Nombre de projets d’investissements étrangers annoncés en Europe (UE27 + 18 autres pays de l’espace européen) entre 2015 et 2024 et nombre d’emplois créés (Source : EY European Investment Monitor 2025)

Dans leur ensemble, les 45 pays concernés par le baromètre auraient donc enregistré une baisse de 5 % des implantations et extensions internationales, par rapport à 2023, ce qui contraste fortement avec les +20 % d’investissements étrangers en Amérique du Nord.

Par ailleurs, ces chiffres sont la conséquence directe de l’Inflation Reduction Act et du Chips Act portés par l’administration Biden. Avec ces deux lois qui favorisent les produits fabriqués sur le sol américain, à grands coups de subventions fédérales, les États-Unis montrent ainsi qu’ils n’ont pas attendu le retour au pouvoir de l’administration Trump pour faire du protectionnisme.

Selon le baromètre EY, cette contraction est d’ailleurs en corrélation directe avec la baisse des investissements américains en Europe, les investisseurs américains pesant environ 25 % des emplois et des projets depuis dix ans ! Il y aurait donc deux causes majeures : d’une part, une certaine frilosité à investir en l’Europe, et d’autre part, une volonté croissante de la part des États-Unis à retenir leurs propres investisseurs.

L’Europe peine à rassurer sur sa capacité à surmonter les crises

Protectionnisme mis à part, pourquoi les investisseurs hésitent-ils à venir en Europe ? L’enquête réalisée auprès de 500 dirigeants internationaux met en lumière les principaux risques pour l’attractivité de l’Europe au cours des trois prochaines années. Sans surprise, les principaux freins sont les tensions et conflits géopolitiques, le contexte macroéconomique et les barrières commerciales (avec les États-Unis principalement).

Viennent ensuite les problèmes de compétitivité, en lien avec les coûts énergétiques, notre capacité d’innovation jugée trop lente, ainsi que les tensions sur le marché du travail.

Réponses des dirigeants internationaux à la question : « Quels sont les trois principaux risques pour l’attractivité de l’Europe au cours des trois prochaines années ? » (source : EY European Investment Monitor 2025)

La France ne manque pas d’atouts…

Si la situation en Europe n’est pas reluisante, et en dépit des interrogations persistantes sur la compétitivité de la France ainsi que des incertitudes budgétaires et fiscales liées à l’instabilité politique, la France demeure malgré tout le pays européen qui reçoit le plus d’investissements étrangers, devant le Royaume-Uni et l’Allemagne.

Car la France conserve de nombreux points forts. Les principaux atouts relevés par le baromètre sont ainsi la force de notre marché intérieur, notre niveau d’innovation, la qualité de notre main-d’œuvre et la qualité de nos infrastructures. Et, chose surprenante : la qualité de vie en France semble également être un avantage fort pour 29 % des répondants, devant la disponibilité d’une énergie faible en carbone !

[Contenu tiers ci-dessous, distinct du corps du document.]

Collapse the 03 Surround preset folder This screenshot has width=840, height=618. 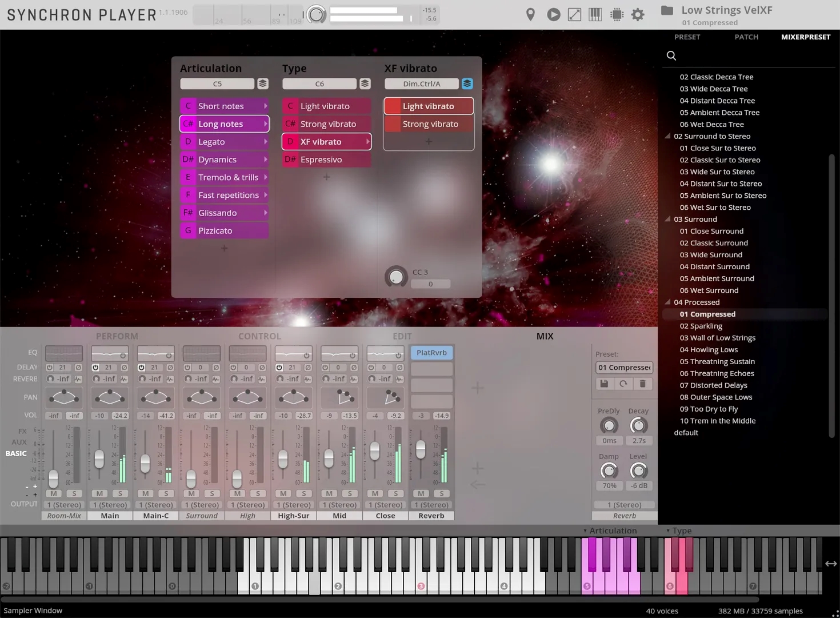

…mais l’attractivité de la France peut être améliorée

Il est certain que les bouleversements géopolitiques et les tensions commerciales actuelles auront un impact durable sur les flux d’investissement en France et en Europe. Néanmoins, la France a su saisir les opportunités dans des secteurs d’avenir, comme l’IA, l’énergie décarbonée, les logiciels, l’aéronautique, la défense, etc.

Mais le baromètre souligne aussi que les capacités de rebond de la France sont fragiles et que des compromis devront être trouvés rapidement pour lever les principaux freins à la reprise des investissements : coût du travail, stabilité, politique énergétique et environnementale, accès au financement et marché de capitaux, complexité réglementaire et compétitivité fiscale.

Et l’étude est très claire, quant aux priorités de la France. Pour les investisseurs étrangers, les principales mesures qui permettront au pays de maintenir sa position compétitive dans l’économie mondiale consistent à simplifier et réduire la fiscalité, à soutenir les industries stratégiques, à encourager l’innovation, la compétitivité, à soutenir les PME et ETI et à investir dans de grands projets d’infrastructure.

Bien entendu, ces efforts attendus de la part de la France ne suffiront pas à inverser la tendance actuelle et une réponse européenne rapide est plus que jamais nécessaire, notamment en termes de soutien aux PME, ETI, aux industries, et surtout de réduction des prix de l’énergie et d’indépendance énergétique.